Fire and ice, I platform di una volta

Il mondo videoludico di un tempo, quando ancora si contavano i bit, era un cosmo in continua evoluzione, un universo in costante espansione. Molto più di oggi anche nei videogames c’erano i periodi delle “mode” e questo non risparmiò nemmeno i platform games. Di per sé è un genere piuttosto trasversale, poteva contaminare ed essere contaminato con elementi shoot em up o con enigmi vari da risolvere ma la base restava quelle piattaforme su cui saltare e la dinamica a schermata fissa o a scorrimento.
I platform erano sempre abbastanza presenti sul mercato, sia esso Arcade che Home, ma per un pò di anni fu davvero un genere di dominio.

I platform e Amiga

L’Amiga conta diversi platform davvero molto divertenti e ben riusciti, come la conversione Rodland di cui abbiamo parlato  QUI , e come Fire and Ice, gioco che andiamo a vedere adesso. In questo ottimo platform facciamo la conoscenza di Cool il Coyote, ovvero il protagonista del gioco. Fire and Ice esce sul mercato nel 1992 ad opera della Renegade ma la sua creazione è ad opera dei maghi della Graftgold. Parliamo di una delle maggiori e più famose case di sviluppo di videogames a partire dall’alba degli 8 bit.

La Graftgold, la storia

Graftgold nasce nel 1983 grazie a quel genio di Steve Turner, che decise di lasciare il suo lavoro di programmatore commerciale per concentrarsi sulla produzione di giochi per computer. Chiamò al suo fianco un amico, tal Andrew Braybrook, affinchè lavorasse per lui. Graftgold capì subito dove tirava la corrente e rivolse la propria attenzione ai mercati di Commodore 64 e ZX Spectrum. Gran parte del successo iniziale di Graftgold è dovuto alla collaborazione con Hewson Consultants, che vide la produzione di capolavori assoluti come Paradroid, Uridium e Quazatron. Verso la fine degli anni ’80 firmarono un accordo editoriale con Telecomsoft e in questi anni il loro titolo di maggior successo fu la conversione di Flying Shark.

I passi nel mondo 16 bit

Nel 1989 Telecomsoft fu venduta a Microprose, un vero colosso del mercato e così la loro acclamata conversione di Rainbow Islands venne rilasciata da Ocean Software. Ecco che la Graftgold si incammina nel territorio dei giochi a 16 bit, inizialmente non senza difficoltà. Il mercato era in un periodo di transizione epocale e, grazie allo sviluppo alcuni anni prima del gioco Off Road Racer, Virgin Interactive decise di dare un futuro a questa software house offrendo loro un contratto.

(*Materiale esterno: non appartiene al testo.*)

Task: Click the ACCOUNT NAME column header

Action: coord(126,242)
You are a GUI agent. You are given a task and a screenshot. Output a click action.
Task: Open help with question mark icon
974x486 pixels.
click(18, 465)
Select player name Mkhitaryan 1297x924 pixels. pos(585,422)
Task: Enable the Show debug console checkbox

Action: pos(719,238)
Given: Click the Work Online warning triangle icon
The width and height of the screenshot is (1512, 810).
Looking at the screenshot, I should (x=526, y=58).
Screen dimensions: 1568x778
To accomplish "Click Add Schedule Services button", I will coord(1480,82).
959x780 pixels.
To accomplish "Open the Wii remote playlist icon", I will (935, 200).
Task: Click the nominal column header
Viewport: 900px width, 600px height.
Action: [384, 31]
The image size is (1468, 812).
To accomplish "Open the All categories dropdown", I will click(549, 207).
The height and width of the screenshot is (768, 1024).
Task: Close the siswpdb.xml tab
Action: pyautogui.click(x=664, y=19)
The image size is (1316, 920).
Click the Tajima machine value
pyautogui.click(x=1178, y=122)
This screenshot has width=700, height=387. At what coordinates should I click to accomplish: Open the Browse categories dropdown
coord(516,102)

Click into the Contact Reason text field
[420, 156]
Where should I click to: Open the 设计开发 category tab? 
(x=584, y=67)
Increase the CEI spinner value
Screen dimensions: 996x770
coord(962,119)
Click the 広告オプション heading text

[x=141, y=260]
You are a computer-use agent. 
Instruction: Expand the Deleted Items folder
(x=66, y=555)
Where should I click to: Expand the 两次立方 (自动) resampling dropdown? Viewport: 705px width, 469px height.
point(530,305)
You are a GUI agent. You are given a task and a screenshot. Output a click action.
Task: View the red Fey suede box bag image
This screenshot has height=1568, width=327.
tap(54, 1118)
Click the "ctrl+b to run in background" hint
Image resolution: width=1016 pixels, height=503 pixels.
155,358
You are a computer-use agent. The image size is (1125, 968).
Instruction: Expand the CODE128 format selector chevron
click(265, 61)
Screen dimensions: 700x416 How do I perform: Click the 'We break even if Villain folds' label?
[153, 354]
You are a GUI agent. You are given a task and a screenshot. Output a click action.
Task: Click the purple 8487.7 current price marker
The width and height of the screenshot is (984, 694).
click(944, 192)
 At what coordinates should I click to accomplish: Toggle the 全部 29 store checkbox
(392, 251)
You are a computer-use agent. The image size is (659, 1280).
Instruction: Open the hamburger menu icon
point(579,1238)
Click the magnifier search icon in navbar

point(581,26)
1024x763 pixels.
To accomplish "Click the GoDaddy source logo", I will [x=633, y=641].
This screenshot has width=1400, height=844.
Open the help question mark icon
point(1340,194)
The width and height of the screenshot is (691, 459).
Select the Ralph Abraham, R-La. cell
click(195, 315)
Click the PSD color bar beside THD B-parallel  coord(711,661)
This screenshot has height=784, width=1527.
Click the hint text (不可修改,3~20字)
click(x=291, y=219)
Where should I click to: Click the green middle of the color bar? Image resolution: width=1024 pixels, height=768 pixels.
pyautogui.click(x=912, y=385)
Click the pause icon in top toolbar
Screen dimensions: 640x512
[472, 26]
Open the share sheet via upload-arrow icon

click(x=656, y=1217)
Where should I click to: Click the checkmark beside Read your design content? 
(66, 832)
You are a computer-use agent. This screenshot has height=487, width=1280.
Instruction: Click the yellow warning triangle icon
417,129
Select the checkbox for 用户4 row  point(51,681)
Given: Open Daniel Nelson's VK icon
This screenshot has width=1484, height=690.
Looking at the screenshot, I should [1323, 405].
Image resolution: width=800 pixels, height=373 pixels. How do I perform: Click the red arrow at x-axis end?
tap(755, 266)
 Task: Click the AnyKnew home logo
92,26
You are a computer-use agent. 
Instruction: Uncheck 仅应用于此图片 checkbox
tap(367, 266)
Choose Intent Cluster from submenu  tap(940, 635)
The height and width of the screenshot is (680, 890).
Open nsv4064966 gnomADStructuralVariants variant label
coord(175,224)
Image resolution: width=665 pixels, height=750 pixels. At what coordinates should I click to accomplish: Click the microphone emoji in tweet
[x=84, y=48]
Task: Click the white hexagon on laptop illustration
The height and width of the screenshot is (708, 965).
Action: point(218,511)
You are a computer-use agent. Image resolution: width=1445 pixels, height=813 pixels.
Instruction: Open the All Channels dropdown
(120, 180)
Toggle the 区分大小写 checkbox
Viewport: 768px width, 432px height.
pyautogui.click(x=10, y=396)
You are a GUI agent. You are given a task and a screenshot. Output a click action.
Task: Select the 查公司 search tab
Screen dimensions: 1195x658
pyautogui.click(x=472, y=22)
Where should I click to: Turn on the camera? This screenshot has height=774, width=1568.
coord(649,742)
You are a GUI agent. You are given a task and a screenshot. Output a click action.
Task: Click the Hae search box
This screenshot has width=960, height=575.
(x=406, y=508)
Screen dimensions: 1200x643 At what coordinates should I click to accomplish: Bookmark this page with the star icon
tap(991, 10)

Nello stesso periodo in cui stavano sviluppando giochi a marchio Sega per Virgin, Graftgold strinse un accordo editoriale con Renegade: l’esperienza aveva insegnato loro che un modo per sopravvivere nel settore era stringere accordi con più editori. Renegade pubblicò così il gioco platform Fire and Ice, che venne acclamato dalla critica.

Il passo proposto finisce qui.